From 1993 to 2010, Dragosavljević held a variety of engineering and administrative positions at the Resavica public coal mining company in Despotovac. At the time of his death, he was director of the Grot lead and zinc mine.

==Politician and administrator==
===President of the Despotovac municipal assembly===
Dragosavljević became president of the Despotovac municipal assembly in 2004. In June 2006, he led the assembly in voting to impeach the community's mayor, Miroslav Pavković, by a vote of forty-five to two. According to his obituary notice, Dragosavljević continued to serve as assembly president until 2008.

===Secretary of State===
In 2010, Dragosavljević was appointed as a secretary of state in the Serbian government's ministry of mining and energy. Following a restructuring of Serbia's ministries, he became a secretary of state in the newly formed ministry of environment, mining, and spatial planning in 2011. In this capacity, Dragosavljević oversaw contracts for mining and geological research. His term ended when the DS left government in 2012.

===Parliamentarian===
Dragosavljević received the seventy-seventh position on the DS's Choice for a Better Life electoral list in the 2012 Serbian parliamentary election. The list won sixty-seven mandates, and he was not initially elected. The Serbian Progressive Party (Srpska napredna stranka, SNS) and the Socialist Party of Serbia (Socijalistička partija Srbije, SPS) formed a new coalition government after the election, and the DS moved into opposition. Boris Tadić later stood down as DS leader, and a split occurred in the party, with some elected members leaving to form a new parliamentary group called Together for Serbia (Zajedno za Srbiju, ZZS).

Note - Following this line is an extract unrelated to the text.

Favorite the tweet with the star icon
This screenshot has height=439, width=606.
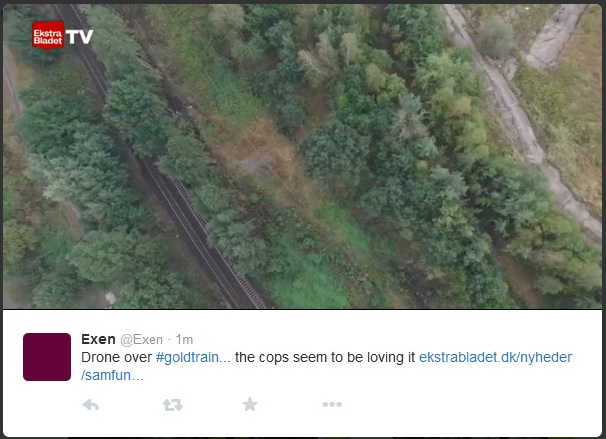point(250,404)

Dragosavljević was awarded a parliamentary mandate on 12 June 2013 as the replacement for Milica Delević, who had resigned to take a position at the European Bank for Reconstruction and Development. When he entered the assembly a few days later, Dragosavljević joined the ZZS group, citing disagreements with the DS's direction since Tadić's departure.

He was not a candidate in the 2014 parliamentary election. He later joined the SDS under Tadić's leadership.

===Local politics after 2012===
Dragosavljević appeared in the fourth position on the DS's electoral list for Despotovac in the 2012 Serbian local elections and was re-elected to the assembly when the list won a majority victory with twenty-three out of forty-five seats. The local DS and SDS organizations ran a combined list in the 2016 local elections; Dragosavljević led the list and was again re-elected when it won eleven seats, finishing second to the SNS.

The SDS boycotted the 2020 local elections, and Dragosavljević's term came to an end that year.

===Social Democratic Party official===
Dragosavljević was chosen as one of the SDS's vice-presidents in February 2022. He appeared in the seventeenth position on the SDS's list in the subsequent 2022 Serbian parliamentary election; the party did not cross the electoral threshold to win representation in the assembly.

==Death==
Dragosavljević died suddenly in June 2022.